The Key To Preventing Burnout
It’s easy to think of self-care as something “extra” that we can put off until our schedule allows.
You might think, “Who has time for reading in the bath when there is laundry to do and emails to answer?”
That seems reasonable. But when we think of it that way, we completely miss the point of self-care.
Self-care is what we do behind the scenes so we can show up great in our lives.
People who take care of themselves make their lives easier, no matter how busy they are.
They are more calm, grounded, clear-minded and content.
From that place, life becomes much less chaotic.
But when we are frazzled on the inside, our life is going to keep mirroring that on the outside. It’s a hopeless cycle.
Self-care is not something silly or frivolous, it’s the answer to the problems we all confront, including stress, anxiety and burnout.
I like to think of self-care as giving me the mental, physical and emotional stability to stay center-stream in my life.
I am able to stay in the flow of the day and maintain positive thoughts about myself, rather than feeling like I’m swimming upstream and getting lost in self-doubt.
It’s the Law of Least Resistance.
The more we push the more resistance pushes back. That’s exactly what burnout is. Pushing until we can’t push anymore.
When we flow, we are like water. Instead of trying to charge through a boulder in the riverbed, we just flow around it.
We flow toward the life we envision, rather than continuously pushing up against a stressful life that pushes back.
The way we develop this quality is through self-care.
Self-Care Checklist
This is a list of self-care practices that are highly effective in helping to relax and rejuvenate your physical body, mind and emotions. I recommend starting with the one that feels like it would really make a difference for you, then add more as you go along:
Meditation - The “Headspace” or “Calm” apps can be helpful in providing reminders and structure for beginners
Physical movement - This includes walking, stretching, yoga, dance and exercise of any kind.
Release clutter - Clutter can be mentally taxing, so clearing out a space in your office, home or car can free up your mental space, too.
Unplug from technology before bed - Having a couple of tech free hours at night can aid sleep and the ability to relax.
Unfollow negative people on social media and refrain from negative news Filter your information to only include what is supportive to your life and vision.
Spend time outdoors and connect with nature - Being in nature relaxes the human nervous system. Physically being in nature is ideal, but holding a pet or observing nature through your window can be beneficial, too.

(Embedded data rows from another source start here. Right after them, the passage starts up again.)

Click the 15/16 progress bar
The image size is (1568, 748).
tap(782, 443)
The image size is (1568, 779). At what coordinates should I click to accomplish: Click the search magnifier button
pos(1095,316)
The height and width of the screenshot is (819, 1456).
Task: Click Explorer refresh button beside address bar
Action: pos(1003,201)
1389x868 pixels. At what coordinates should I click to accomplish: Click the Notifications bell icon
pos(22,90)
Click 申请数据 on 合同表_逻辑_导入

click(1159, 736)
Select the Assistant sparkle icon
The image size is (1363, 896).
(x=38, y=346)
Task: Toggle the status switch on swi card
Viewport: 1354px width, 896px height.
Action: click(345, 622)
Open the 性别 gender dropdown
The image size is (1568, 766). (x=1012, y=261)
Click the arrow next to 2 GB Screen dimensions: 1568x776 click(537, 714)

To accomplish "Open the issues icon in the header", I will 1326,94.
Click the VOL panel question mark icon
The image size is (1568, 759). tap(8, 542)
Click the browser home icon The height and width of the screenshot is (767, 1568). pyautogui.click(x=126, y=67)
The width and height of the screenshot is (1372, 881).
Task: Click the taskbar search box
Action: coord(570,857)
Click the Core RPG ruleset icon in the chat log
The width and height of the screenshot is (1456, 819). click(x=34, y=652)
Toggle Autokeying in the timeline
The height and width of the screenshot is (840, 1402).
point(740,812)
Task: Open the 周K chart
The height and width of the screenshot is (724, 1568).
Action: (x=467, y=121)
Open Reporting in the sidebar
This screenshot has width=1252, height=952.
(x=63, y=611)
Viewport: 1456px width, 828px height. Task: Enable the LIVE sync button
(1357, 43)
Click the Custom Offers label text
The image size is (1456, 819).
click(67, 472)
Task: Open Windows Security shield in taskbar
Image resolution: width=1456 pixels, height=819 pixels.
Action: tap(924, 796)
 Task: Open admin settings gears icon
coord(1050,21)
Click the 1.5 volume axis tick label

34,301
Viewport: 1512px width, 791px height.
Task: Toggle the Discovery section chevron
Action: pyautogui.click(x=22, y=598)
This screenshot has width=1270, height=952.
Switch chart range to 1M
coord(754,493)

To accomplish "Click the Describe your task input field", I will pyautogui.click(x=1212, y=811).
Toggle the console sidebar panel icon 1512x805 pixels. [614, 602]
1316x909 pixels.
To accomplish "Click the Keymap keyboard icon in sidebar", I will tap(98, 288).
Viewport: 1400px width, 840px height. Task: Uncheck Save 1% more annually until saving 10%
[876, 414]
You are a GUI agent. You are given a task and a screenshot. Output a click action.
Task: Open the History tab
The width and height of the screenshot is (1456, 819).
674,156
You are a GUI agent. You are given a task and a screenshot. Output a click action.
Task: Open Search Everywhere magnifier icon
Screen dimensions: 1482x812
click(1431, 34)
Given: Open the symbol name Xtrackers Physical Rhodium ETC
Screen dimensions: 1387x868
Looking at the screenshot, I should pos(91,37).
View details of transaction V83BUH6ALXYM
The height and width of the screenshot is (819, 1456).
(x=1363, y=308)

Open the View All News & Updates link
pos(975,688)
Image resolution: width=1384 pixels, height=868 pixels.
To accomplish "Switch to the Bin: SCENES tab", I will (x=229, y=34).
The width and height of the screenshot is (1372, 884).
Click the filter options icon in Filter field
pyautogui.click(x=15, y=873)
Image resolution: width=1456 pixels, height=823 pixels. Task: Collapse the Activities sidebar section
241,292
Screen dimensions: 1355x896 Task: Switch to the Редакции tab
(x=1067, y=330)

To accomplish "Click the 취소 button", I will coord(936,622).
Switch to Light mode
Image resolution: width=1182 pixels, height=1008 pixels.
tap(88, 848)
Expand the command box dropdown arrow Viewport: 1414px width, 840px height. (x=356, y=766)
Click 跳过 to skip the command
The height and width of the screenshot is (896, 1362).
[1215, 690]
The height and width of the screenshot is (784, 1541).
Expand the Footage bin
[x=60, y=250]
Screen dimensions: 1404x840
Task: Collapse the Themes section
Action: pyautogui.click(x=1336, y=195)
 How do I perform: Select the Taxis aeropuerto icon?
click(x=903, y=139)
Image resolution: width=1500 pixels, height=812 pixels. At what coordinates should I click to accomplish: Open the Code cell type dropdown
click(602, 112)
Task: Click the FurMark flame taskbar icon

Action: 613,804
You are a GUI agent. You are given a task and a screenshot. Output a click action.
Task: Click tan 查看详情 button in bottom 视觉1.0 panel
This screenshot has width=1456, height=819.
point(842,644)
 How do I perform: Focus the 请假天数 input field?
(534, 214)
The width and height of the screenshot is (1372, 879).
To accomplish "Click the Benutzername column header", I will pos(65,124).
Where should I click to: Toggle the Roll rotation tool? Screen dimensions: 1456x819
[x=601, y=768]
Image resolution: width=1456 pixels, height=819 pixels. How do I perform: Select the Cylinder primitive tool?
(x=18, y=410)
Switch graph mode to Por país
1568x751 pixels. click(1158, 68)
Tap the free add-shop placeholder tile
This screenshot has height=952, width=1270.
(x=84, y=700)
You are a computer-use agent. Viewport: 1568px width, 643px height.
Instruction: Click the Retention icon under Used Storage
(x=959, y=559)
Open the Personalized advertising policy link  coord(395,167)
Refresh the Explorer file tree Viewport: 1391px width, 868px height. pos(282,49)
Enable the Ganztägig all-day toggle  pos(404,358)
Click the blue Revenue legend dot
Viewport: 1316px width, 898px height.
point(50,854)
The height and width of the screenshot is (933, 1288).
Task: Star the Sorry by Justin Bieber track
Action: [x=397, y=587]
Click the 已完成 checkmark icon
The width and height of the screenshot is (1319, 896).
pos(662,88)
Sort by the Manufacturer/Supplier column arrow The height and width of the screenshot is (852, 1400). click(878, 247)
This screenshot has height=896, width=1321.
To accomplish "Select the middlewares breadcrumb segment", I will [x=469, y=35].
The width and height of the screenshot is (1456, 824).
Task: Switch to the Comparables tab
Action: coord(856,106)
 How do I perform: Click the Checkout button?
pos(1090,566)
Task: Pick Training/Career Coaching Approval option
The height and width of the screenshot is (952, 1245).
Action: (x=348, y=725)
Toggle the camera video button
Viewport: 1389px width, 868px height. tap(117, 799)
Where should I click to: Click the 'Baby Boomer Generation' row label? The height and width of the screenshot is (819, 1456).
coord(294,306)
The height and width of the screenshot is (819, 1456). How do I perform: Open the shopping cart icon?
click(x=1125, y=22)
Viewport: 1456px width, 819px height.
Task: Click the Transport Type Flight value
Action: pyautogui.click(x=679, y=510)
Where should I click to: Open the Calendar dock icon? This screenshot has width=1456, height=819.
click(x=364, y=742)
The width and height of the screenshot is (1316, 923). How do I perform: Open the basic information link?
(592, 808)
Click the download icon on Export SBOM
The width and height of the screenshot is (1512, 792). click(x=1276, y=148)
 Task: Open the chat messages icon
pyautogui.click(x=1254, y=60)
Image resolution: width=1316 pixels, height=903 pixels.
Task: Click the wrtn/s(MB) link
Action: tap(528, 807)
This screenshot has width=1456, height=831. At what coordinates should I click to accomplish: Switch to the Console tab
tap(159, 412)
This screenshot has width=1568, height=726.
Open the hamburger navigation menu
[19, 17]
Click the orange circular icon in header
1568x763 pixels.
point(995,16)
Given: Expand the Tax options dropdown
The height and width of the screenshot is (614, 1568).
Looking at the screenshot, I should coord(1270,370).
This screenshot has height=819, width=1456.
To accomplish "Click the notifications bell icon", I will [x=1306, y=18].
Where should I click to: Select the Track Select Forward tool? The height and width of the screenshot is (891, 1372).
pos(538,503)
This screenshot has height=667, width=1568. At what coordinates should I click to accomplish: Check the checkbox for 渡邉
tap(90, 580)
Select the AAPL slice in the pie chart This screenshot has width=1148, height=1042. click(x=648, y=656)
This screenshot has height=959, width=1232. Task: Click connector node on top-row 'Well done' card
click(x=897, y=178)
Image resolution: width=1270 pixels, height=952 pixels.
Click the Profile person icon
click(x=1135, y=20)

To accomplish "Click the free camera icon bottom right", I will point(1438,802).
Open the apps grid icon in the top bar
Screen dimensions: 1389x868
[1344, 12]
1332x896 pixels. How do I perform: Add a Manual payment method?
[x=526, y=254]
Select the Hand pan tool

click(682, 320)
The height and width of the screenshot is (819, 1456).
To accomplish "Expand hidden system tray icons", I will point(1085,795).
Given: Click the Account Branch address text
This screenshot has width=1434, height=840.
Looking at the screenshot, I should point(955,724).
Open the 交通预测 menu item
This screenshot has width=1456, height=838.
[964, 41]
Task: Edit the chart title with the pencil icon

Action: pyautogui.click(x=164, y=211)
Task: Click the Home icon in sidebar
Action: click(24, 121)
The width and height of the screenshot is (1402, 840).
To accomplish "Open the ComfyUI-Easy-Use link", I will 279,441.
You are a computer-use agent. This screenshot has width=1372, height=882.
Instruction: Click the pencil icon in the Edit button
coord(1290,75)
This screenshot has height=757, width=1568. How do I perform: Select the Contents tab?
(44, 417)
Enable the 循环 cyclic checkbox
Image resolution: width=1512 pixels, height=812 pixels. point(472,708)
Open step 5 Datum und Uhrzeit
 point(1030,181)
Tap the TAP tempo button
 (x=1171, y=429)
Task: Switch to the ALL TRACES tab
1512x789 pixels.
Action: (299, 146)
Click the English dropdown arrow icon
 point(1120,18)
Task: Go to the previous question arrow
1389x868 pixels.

Start the day with an intention and gratitude - Decide the tone of your day before you get out of bed, by making a mental list of 10 things you are grateful for and setting an intention for how your day is going to be.
Notice what you're noticing and breathe to create calm and empowered thinking - Notice when you are tense, and change your physical and mental state by taking 3 to 4 relaxed deep breaths which will help you to have greater clarity and access a more empowered way of thinking.
Give yourself kind loving talk throughout the day - Most of us have negative self talk that is so ingrained that we aren't even aware we’re doing it. Pause when you realize this, then talk to yourself the way you would talk to your best friend.
Eat whole nutritious foods - Processed food stresses the system and brings down your energy and mood. Choose foods in their natural state to give your body balanced, stable energy.
September is Self-Care Awareness Month and I encourage you to invest this time in turning up the dial on being more kind, loving and good to you, knowing that this will not only benefit you, but it will also make a powerful, positive difference in all the lives you touch as well.